What Is open BIM communication protocol?

Open BIM lets you manage collaborative workflows based on open standards; model data and information are easily traded between software systems. In open BIM, model data is exchanged via the IFC (Industry Foundation Classes) data model, and model-based communication is handled with the BCF (BIM Collaboration Format). It’s agreed on by the majority of software vendors and ensures smooth data and information flow between different software systems within a project. 

This collaborative workflow also calls for a common data environment (known as a CDE, or a central repository, such as Bimplus by Allplan) to manage project data and share information with project team members.

Working in an open BIM environment allows you to choose your software solution — use whatever you like as long as it supports the required open standards. Effectively and efficiently work with your own software and generated models from other software solutions. 

Any contractor that meets all project qualifications can participate in an open BIM project, which allows for increased competition as compared to situations with restrictions such as: “Must use Software X to create the structural model.” For this reason, public projects should always use open BIM to avoid the exclusion of certain contractors.

Because established solutions for clash detection or model analysis work with IFC files but not all possible native formats, open BIM also raises model quality. While there may be limits to using native data with the requirement of specific software, models based on open BIM standards can be used during the complete life cycle of a project — even during maintenance or renovation phases. 

What Is closed BIM communication protocol?

Closed BIM allows for collaboration within a defined software environment based on native data formats and distinct processes. 

In this environment, all project stakeholders must use the same software. This includes either dedicated software applications or systems that allow defined file formats to be imported and exported. 

Closed BIM may require you to license a specific software solution and train users, which can lower efficiency. It may also require you to divulge more information than you’d like about your construction process during the exchange of native data.

Making the right choice

How do you choose between open and closed BIM? As with most things, it depends on the situation and the scope of your project.
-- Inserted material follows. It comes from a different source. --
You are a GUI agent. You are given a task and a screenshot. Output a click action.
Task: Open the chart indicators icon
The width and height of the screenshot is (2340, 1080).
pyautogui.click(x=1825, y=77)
In some cases, both approaches may even be used within a project.

If an architect and engineer work closely together during the initial design phase, using closed BIM can work (especially with the help of tools such as Allplan Share and Bimplus instead of data exchange via IFC). 

The resulting models can be published in an open BIM format to the CDE or any collaborative environment defined by the project’s BIM manager. This allows models and connected information to be used by other project participants within their scope of work (such as the MEP planner, for example). 

As the project progresses, the MEP planner can include the architect and structural engineer within the open BIM workflow based on the BCF for issues managed via the main contractor’s collaboration platform.

To sum it up: If contractors work closely together and use the same software within a project, then they can rely on closed BIM internally for their specific project scope even if the general project is an open BIM project. It’s not an exclusive “either-or” choice.

Questions to ask yourself

Still trying to decide between open and closed BIM? Try asking yourself these questions to zero in on the best choice for your project:

  • What outcome do you want for the process (besides project completion, of course)?

  • Do you want a model you can hand over to the owner to help them operate the building or use as the basis for creating an IoT environment?

  • Do you want to include specialized software products or specialists for different tasks that aren’t part of your software environment?

  • Do you want to base your collaboration on proven processes with open standards?

When deciding whether to use open or closed BIM for your next project, remember: There isn’t a single answer that works in every situation. Take the project scope and team members into consideration while answering the questions above, and you’ll uncover which approach can help you realize success.